Übungsaufgaben →
1. Über welches persönliche Jahreseinkommen verfügt laut dem Text über den Lehrerstreik der AFT-Bürokrat?
2. Gib aus dem Text über den Lehrerstreik den Abschnitt von „Am Donnerstag erklärte“ bis einschließlich „den Kampf beenden.“ wortgetreu wieder.

Ausgangstext →
+-------+
Am Donnerstag erklärte Weingarten, der erste Schritt zur Beendigung des Streiks bis zum 10. März sei, „nicht das zu tun, was der Senat getan hat, nämlich das Angebot des Repräsentantenhauses noch einmal zu verschlechtern“. Mit anderen Worten, der AFT-Bürokrat – der über ein persönliches Einkommen von 500.000 Dollar im Jahr verfügt – diskutiert mit den Demokraten des Bundesstaats über einen Plan, das Angebot des Repräsentantenhauses aufzugreifen, das eine genauso beleidigende fünfprozentige Erhöhung über einen Zeitraum von fünf Jahren vorsieht. Die Gewerkschaften würden dann darauf verweisen, dass sich „etwas bewegt hat“ und den Kampf beenden.
Die breite Masse der Lehrer dringt auf einen unbefristeten Streik im gesamten Bundesstaat, um ihre Forderungen durchzusetzen. Ein Lehrer der Glen Fork Elementary School, der vor dem Parlamentssitz demonstrierte, erklärte gegenüber der WSWS: „Ich will, dass wir einfach weiter streiken. Das letzte Mal haben wir nur für einen Tag die Arbeit niedergelegt und das hat nichts bewirkt. Jetzt sind es zwei Tage. Was wollen sie als nächstes machen, drei Tage? Wir sollten einfach weiter streiken, bis unsere Krankenversicherung in Ordnung gebracht ist.“
Wenn sie ihren Kampf nicht verlieren wollen, dann müssen die Lehrer den Gewerkschaften den Streik aus den Händen nehmen, indem in jeder Schule und jeder Gemeinde Streikkomitees von den einfachen Mitgliedern gewählt werden. Es muss zu Massenkundgebungen aufgerufen werden, um die Unterstützung für den Kampf auszuweiten und die breitesten Teile der Arbeiterklasse zu mobilisieren, darunter alle öffentlichen Angestellten, die Bergarbeiter, die Fabrikarbeiter und die Schüler und Studenten der Universitäten und Schulen.
Die Arbeiter müssen die Lüge zurückweisen, die die Gewerkschaften verbreiten, ihre Forderungen könnten durch Appelle an die demokratischen und republikanischen Politiker durchgesetzt werden. Diese Politiker haben alle ein persönliches Interesse daran, den Reichtum und die Macht der Wirtschafts- und Finanzelite zu verteidigen.
+-------+
Bereitgestellte Daten →
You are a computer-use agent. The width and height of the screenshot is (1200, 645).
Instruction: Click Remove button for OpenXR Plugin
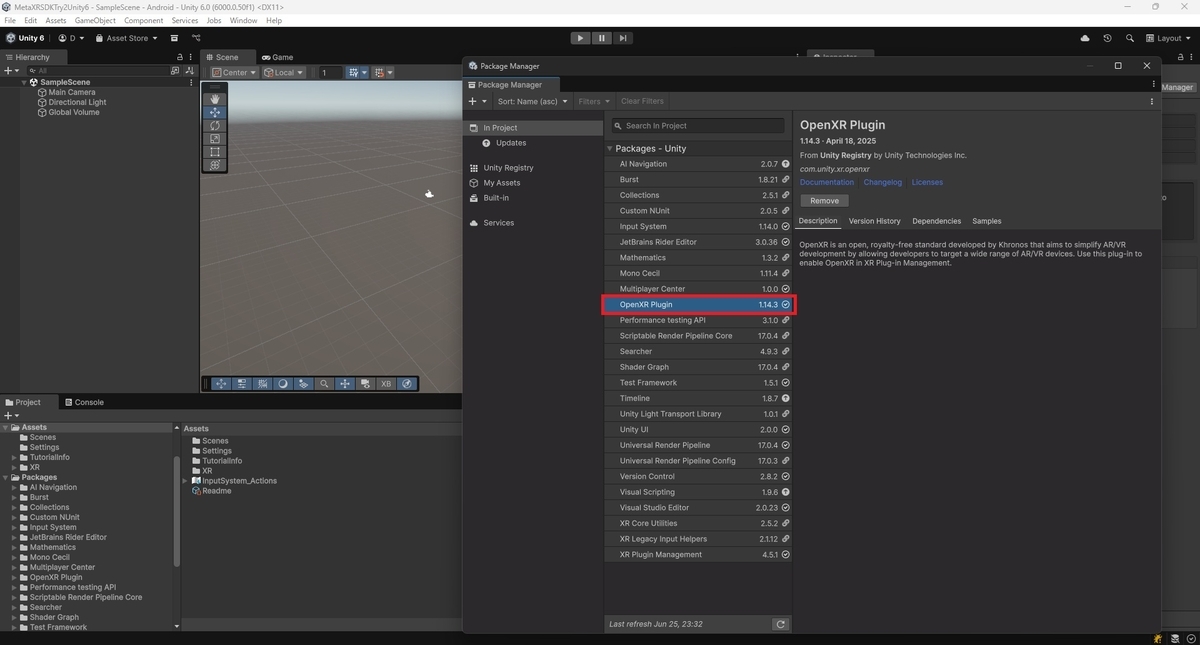(824, 200)
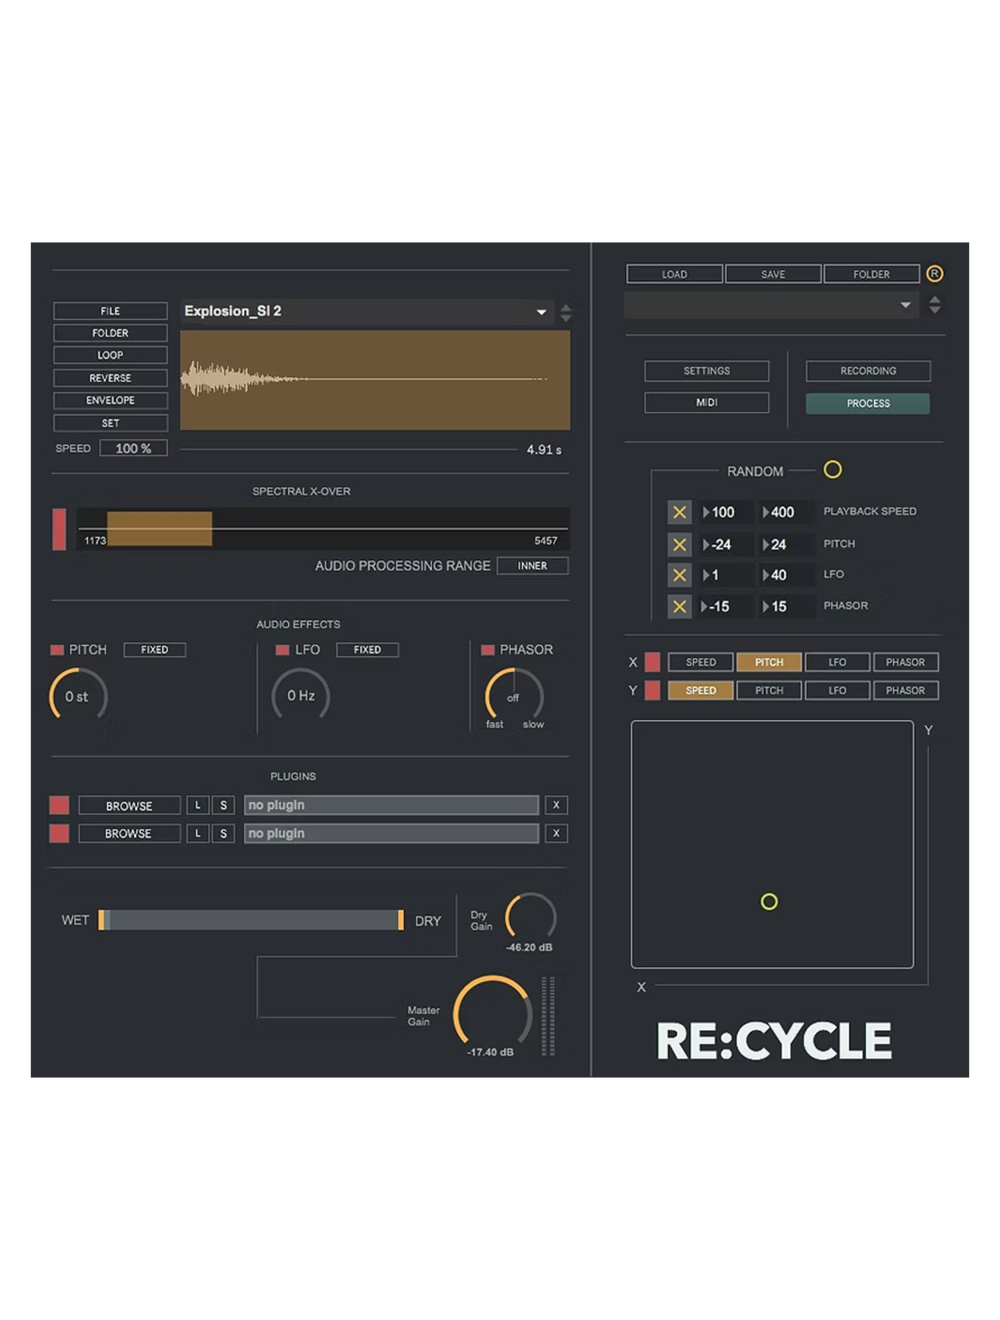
+-------+
Schriftliche Antworten →
1. Über 500.000 Dollar im Jahr.

2.
Am Donnerstag erklärte Weingarten, der erste Schritt zur Beendigung des Streiks bis zum 10. März sei, „nicht das zu tun, was der Senat getan hat, nämlich das Angebot des Repräsentantenhauses noch einmal zu verschlechtern“. Mit anderen Worten, der AFT-Bürokrat – der über ein persönliches Einkommen von 500.000 Dollar im Jahr verfügt – diskutiert mit den Demokraten des Bundesstaats über einen Plan, das Angebot des Repräsentantenhauses aufzugreifen, das eine genauso beleidigende fünfprozentige Erhöhung über einen Zeitraum von fünf Jahren vorsieht. Die Gewerkschaften würden dann darauf verweisen, dass sich „etwas bewegt hat“ und den Kampf beenden.